Selected excerpt:

****

The second was not using that capital to retain the profit on each deal as a long term hold by only selling enough to get your money back rather than dumping all but 10 shares, which was the low risk strategy adopted. Just on Bluescope alone, if the $47,800 profit had been retained as 30,838 shares bought for $1.55, today they would be worth $508,838 based on Friday’s close of $16.50. We’ve all got stories about the one that got away, but starting with 10 Bluescope shares, this was pretty remarkable. Stocks were so beaten up and investors so scared that easy gains were being left on the table by a clear majority of retail shareholders in most of these offers who simply declined to participate.

Why we topped the world for GFC capital raisings

Australia was unique in the world for this scale and breadth of capital raising because our franking system drives high dividend payments which left our corporate balance sheets more leveraged than many other markets when the crisis hit. Throw in our unique access to capital through the huge pool of funds in compulsory super and you had a deluge of capital raising offers from all but a handful of ASX200 companies, something which did not happen in other markets.

Therefore, it’s fair to assume there wasn’t a retail shareholder anywhere in the world who received as many secondary market investment offers during the GFC as what is listed above. They were heady days and a classic example of buying diamonds in the rubble.

Transurban PAITREO will deliver more compensation to institutions

So, let’s switch from all those anything goes money making opportunities from the GFC, to Transurban which has now set a record by raising $10 billion in 5 years from 4 separate renounceable pro-rata capital raisings. Renounceable – that was a word rarely heard during the GFC deluge.

****

Dataset rows:

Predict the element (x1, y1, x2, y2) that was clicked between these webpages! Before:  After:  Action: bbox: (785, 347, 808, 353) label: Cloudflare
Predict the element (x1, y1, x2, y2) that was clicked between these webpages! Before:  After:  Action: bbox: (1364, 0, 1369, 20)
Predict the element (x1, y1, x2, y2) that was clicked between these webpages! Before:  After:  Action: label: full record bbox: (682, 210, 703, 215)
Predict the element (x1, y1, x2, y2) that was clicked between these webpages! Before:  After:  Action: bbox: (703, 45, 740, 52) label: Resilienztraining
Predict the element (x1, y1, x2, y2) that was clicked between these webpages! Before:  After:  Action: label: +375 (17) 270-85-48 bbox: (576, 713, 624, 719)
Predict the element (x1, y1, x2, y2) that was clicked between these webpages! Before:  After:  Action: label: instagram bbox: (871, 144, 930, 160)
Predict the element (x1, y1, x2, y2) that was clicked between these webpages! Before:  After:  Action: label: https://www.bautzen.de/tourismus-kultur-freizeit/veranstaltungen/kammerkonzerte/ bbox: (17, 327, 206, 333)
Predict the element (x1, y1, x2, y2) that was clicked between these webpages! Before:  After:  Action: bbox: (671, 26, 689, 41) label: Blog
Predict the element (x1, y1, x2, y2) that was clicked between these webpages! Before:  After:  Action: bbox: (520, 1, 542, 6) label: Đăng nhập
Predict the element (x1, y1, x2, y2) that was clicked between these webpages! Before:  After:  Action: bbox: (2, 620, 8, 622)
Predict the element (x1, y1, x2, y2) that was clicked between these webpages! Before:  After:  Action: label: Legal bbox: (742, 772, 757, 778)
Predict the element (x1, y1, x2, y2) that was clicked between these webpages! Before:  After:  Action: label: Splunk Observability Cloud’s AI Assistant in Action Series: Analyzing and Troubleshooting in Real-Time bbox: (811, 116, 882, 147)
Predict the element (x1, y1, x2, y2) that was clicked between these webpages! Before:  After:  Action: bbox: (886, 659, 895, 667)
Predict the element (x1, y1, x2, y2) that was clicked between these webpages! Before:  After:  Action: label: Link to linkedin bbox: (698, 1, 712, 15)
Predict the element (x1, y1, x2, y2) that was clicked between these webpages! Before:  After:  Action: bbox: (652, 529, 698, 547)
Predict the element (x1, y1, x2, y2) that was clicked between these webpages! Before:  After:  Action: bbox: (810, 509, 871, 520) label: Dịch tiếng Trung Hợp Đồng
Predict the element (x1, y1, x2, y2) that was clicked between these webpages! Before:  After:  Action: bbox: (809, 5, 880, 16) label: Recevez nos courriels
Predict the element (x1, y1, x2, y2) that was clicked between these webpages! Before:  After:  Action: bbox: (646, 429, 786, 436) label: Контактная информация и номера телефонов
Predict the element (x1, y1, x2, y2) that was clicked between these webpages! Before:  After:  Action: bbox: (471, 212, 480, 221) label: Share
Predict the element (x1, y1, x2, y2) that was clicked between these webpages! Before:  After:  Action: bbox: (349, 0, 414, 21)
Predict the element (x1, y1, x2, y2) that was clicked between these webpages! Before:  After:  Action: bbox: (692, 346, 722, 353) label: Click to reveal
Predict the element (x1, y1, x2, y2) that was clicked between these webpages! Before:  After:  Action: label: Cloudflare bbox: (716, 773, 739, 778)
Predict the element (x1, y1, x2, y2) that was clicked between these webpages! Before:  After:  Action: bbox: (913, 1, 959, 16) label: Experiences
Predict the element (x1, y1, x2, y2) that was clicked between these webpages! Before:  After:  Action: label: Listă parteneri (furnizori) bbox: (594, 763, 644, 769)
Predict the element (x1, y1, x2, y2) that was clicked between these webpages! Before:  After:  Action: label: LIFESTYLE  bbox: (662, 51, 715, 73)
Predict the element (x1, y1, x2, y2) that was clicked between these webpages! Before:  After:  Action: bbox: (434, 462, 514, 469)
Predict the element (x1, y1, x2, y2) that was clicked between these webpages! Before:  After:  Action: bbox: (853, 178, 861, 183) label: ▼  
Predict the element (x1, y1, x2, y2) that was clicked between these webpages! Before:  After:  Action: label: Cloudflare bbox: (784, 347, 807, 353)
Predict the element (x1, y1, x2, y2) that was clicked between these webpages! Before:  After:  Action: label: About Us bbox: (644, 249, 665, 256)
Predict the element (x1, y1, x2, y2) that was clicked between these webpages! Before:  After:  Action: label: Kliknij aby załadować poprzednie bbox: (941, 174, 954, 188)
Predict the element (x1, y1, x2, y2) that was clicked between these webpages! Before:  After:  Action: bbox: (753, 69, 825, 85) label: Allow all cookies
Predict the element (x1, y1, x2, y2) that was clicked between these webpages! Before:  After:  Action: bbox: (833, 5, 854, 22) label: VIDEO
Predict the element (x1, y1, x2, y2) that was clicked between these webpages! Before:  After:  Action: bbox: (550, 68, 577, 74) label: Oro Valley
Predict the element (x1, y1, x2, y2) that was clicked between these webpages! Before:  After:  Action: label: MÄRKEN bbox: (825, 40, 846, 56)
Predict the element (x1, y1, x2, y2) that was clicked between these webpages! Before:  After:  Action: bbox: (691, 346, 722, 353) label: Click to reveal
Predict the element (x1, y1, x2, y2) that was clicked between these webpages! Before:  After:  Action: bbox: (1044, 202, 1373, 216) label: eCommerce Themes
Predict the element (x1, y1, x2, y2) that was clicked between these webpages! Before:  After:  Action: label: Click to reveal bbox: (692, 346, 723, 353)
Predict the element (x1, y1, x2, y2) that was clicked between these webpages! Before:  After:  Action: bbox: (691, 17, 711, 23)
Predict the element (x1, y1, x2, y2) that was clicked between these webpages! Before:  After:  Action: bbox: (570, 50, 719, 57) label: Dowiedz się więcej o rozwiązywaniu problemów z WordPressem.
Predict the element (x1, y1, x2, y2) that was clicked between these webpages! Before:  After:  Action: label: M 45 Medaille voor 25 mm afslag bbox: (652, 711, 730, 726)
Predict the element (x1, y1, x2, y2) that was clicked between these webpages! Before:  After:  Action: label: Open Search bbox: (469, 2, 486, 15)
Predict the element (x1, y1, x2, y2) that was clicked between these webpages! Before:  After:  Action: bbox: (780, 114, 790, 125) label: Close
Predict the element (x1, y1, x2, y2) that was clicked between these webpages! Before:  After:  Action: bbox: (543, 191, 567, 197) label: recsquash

****

Written exercise A:
From the piece on capital raisings, extract everything from "So, let’s switch" down to "the GFC deluge.".
Written exercise B:
Copy the records word for word, everything from the line that contains "16) label: Experiences" down to the line that contains "249, 665, 256)".

Complete response A:
So, let’s switch from all those anything goes money making opportunities from the GFC, to Transurban which has now set a record by raising $10 billion in 5 years from 4 separate renounceable pro-rata capital raisings. Renounceable – that was a word rarely heard during the GFC deluge.

Complete response B:
Predict the element (x1, y1, x2, y2) that was clicked between these webpages! Before:  After:  Action: bbox: (913, 1, 959, 16) label: Experiences
Predict the element (x1, y1, x2, y2) that was clicked between these webpages! Before:  After:  Action: label: Listă parteneri (furnizori) bbox: (594, 763, 644, 769)
Predict the element (x1, y1, x2, y2) that was clicked between these webpages! Before:  After:  Action: label: LIFESTYLE  bbox: (662, 51, 715, 73)
Predict the element (x1, y1, x2, y2) that was clicked between these webpages! Before:  After:  Action: bbox: (434, 462, 514, 469)
Predict the element (x1, y1, x2, y2) that was clicked between these webpages! Before:  After:  Action: bbox: (853, 178, 861, 183) label: ▼  
Predict the element (x1, y1, x2, y2) that was clicked between these webpages! Before:  After:  Action: label: Cloudflare bbox: (784, 347, 807, 353)
Predict the element (x1, y1, x2, y2) that was clicked between these webpages! Before:  After:  Action: label: About Us bbox: (644, 249, 665, 256)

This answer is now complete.